Park in the Evergreen District of San Jose, California

Montgomery Hill, named after John Joseph Montgomery, is a park located in the Evergreen District of San Jose, California. Montgomery Hill overlooks Evergreen Valley College, which has an observatory adjacent to the park. The park contains an unpaved trail system that extends for 1.2 miles along Evergreen Creek and loops along the peak of the hill for around 0.4 miles. Along the paths are interpretive signs, which cover the history of John Joseph Montgomery, who used the hill to test and launch his glider.

== History ==
In October, 1911, John Joseph Montgomery and his mechanic Joseph Vierra laid a wooden track on or around what would become Montgomery hill, using it to launch his new monoplane glider, Evergreen, which is named after the Evergreen District. Throughout October 17–31, Montgomery and Vierra had flown the Evergreen successfully 55 times, which Cornelius Reinhardt would take photos using Vierra's camera. On October 31, Montgomery stalled and crashed the Evergreen, striking his head against an exposed bolt, leading to his death.
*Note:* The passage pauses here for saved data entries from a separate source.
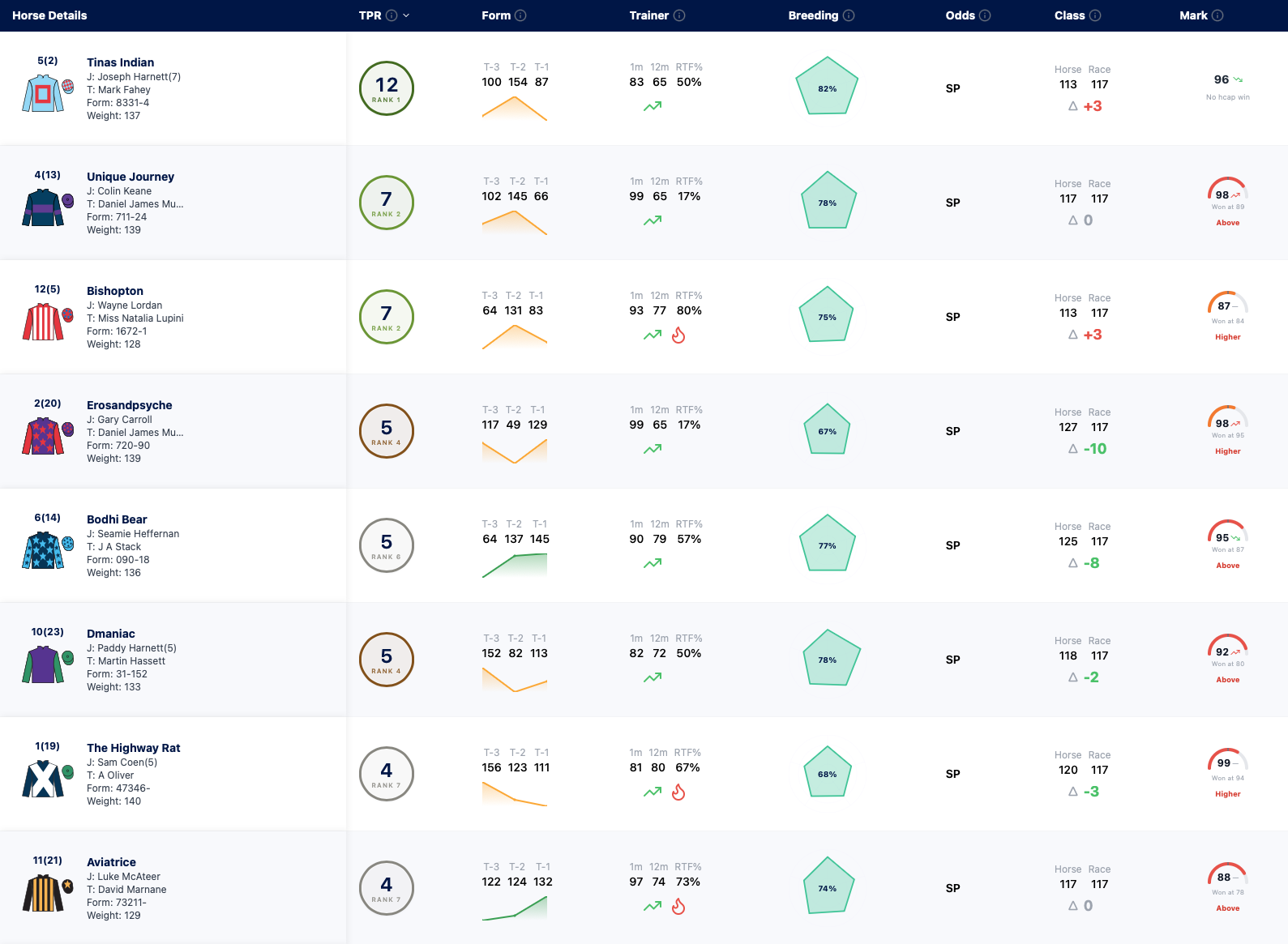The height and width of the screenshot is (944, 1288).
Task: Open the Unique Journey horse link
Action: tap(131, 177)
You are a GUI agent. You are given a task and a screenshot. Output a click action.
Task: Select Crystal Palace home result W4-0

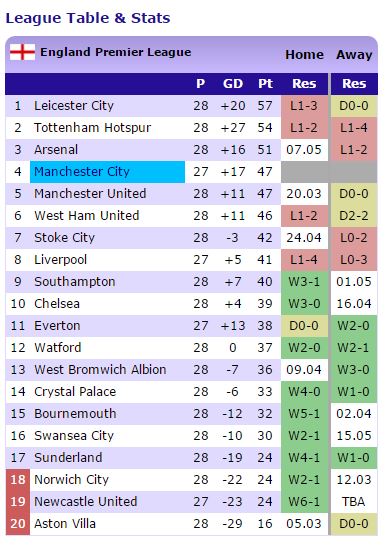pyautogui.click(x=304, y=392)
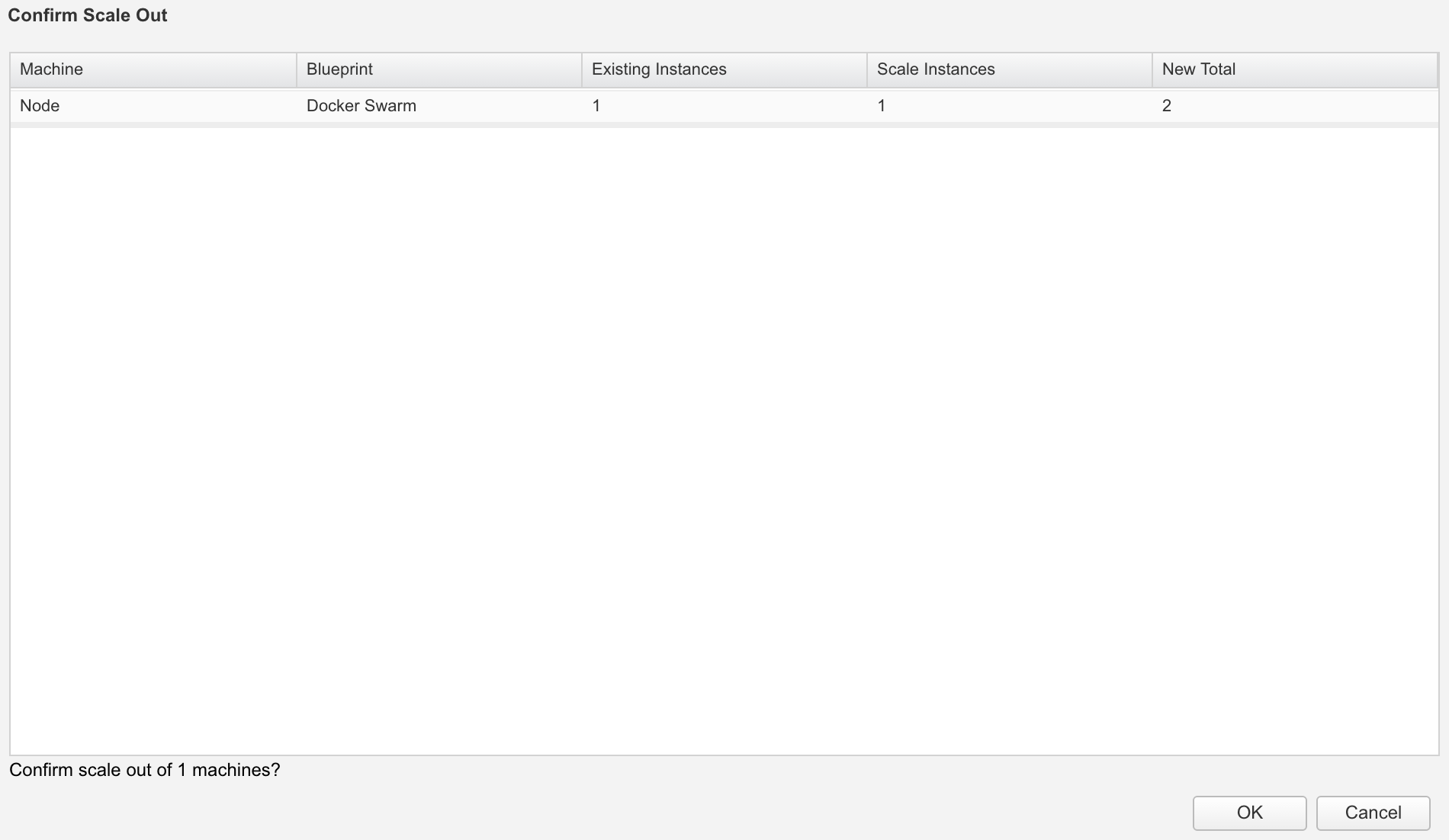Click the Existing Instances value 1

596,106
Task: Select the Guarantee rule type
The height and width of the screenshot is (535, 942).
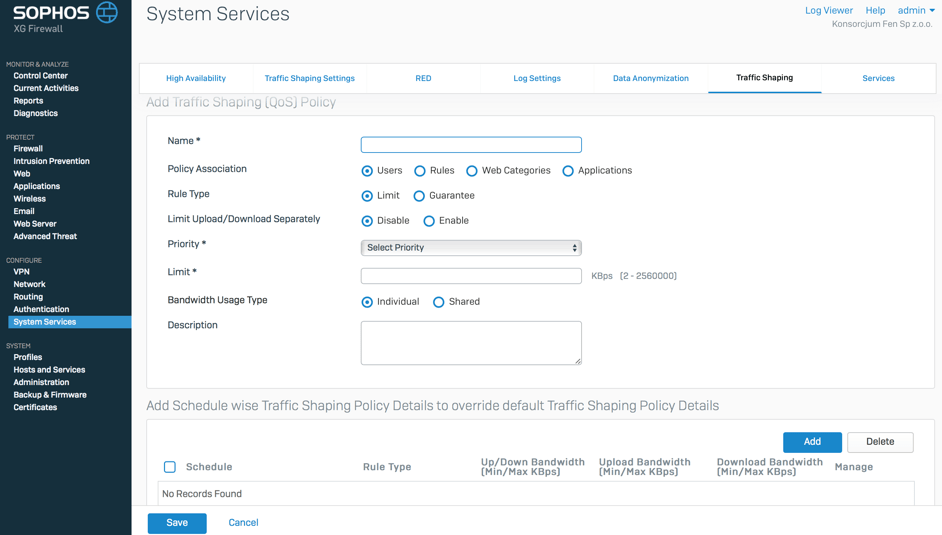Action: [419, 196]
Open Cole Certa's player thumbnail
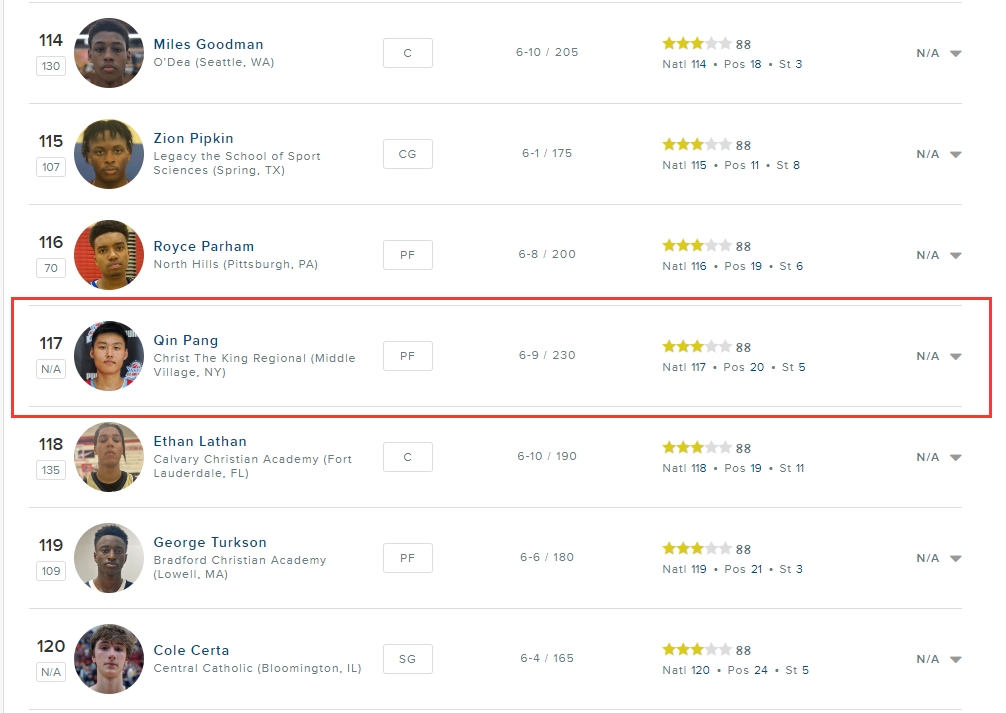The height and width of the screenshot is (713, 1006). 109,659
In 1960, Richard E. Nieman, along with California State Senator John F. Thompson and a photographer found the hill where Montgomery launched his gliders by comparing the photos taken by Cornelius Reinhardt to the landscape until they found one that looked identical. With Thompson's help, on September 12, 1966, the hill was named Montgomery Hill and declared a historical landmark by the County of Santa Clara.

The master plan for Montgomery Hill park, leading to the creation of the trails on and around the Hill, was submitted to San Jose's city council on December 17, 1979.